MATERIALS PROVIDED:
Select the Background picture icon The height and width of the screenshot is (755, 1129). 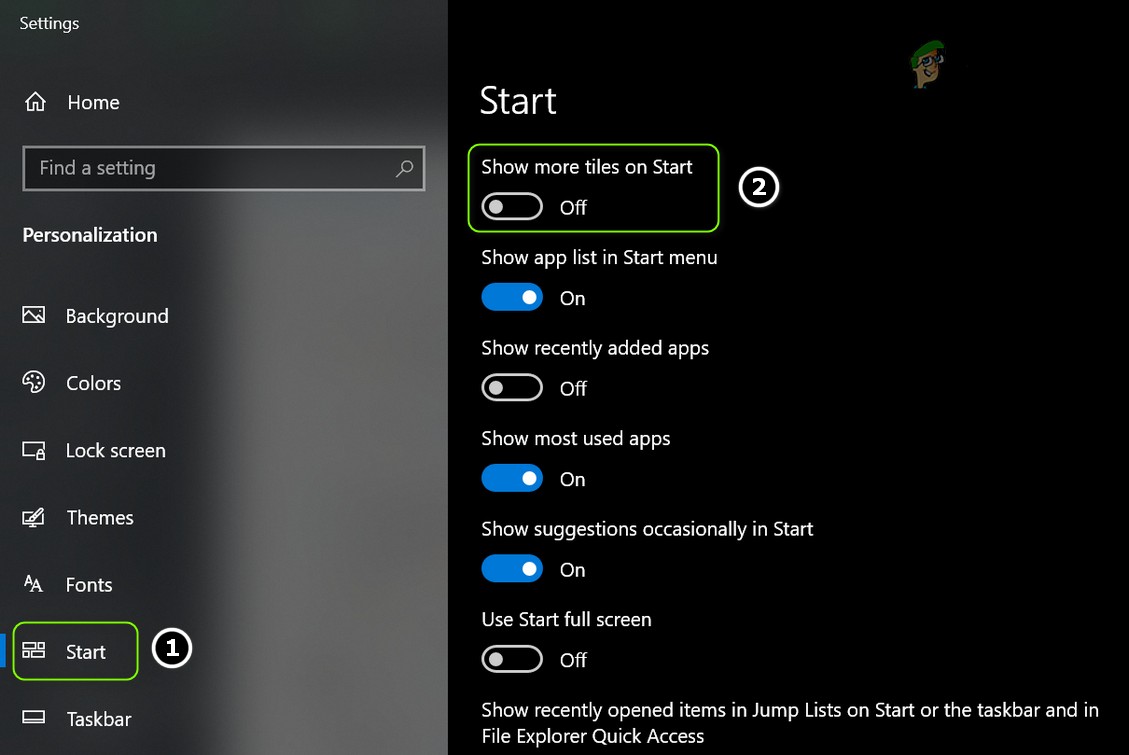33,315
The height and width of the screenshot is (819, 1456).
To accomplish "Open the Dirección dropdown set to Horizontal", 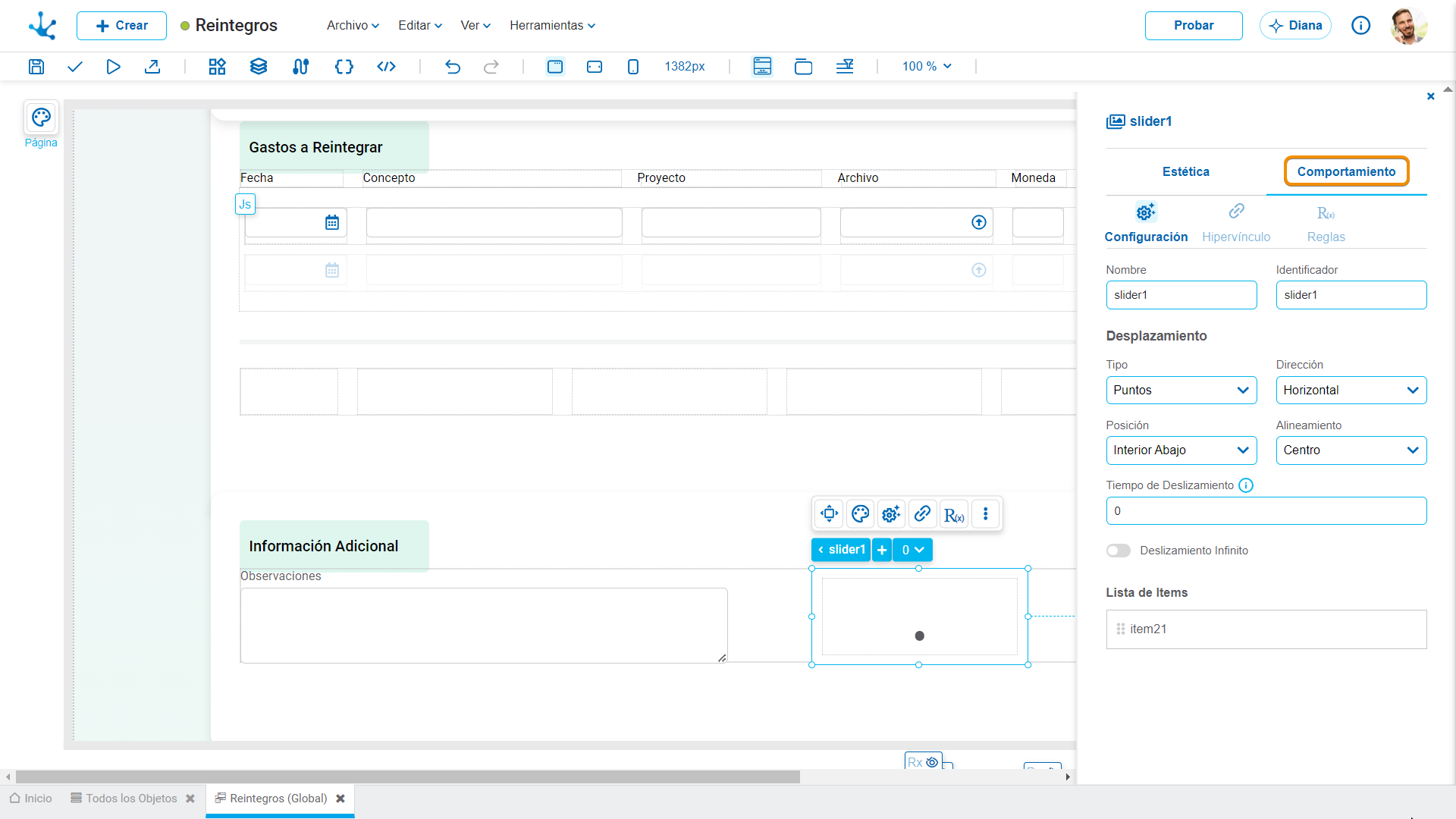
* * *
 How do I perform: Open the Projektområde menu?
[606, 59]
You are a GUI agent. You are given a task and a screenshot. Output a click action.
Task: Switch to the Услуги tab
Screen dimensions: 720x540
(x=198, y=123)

WHAT YOU ARE ASKED TO DO: Within the entries above, the lines from the one containing "The height and width of the screenshot is (819, 1456)." through the one containing "the Dirección dropdown" are to be transcribed exactly, ends included, pictures excluded.

EXERCISE ANSWER:
The height and width of the screenshot is (819, 1456).
To accomplish "Open the Dirección dropdown set to Horizontal", 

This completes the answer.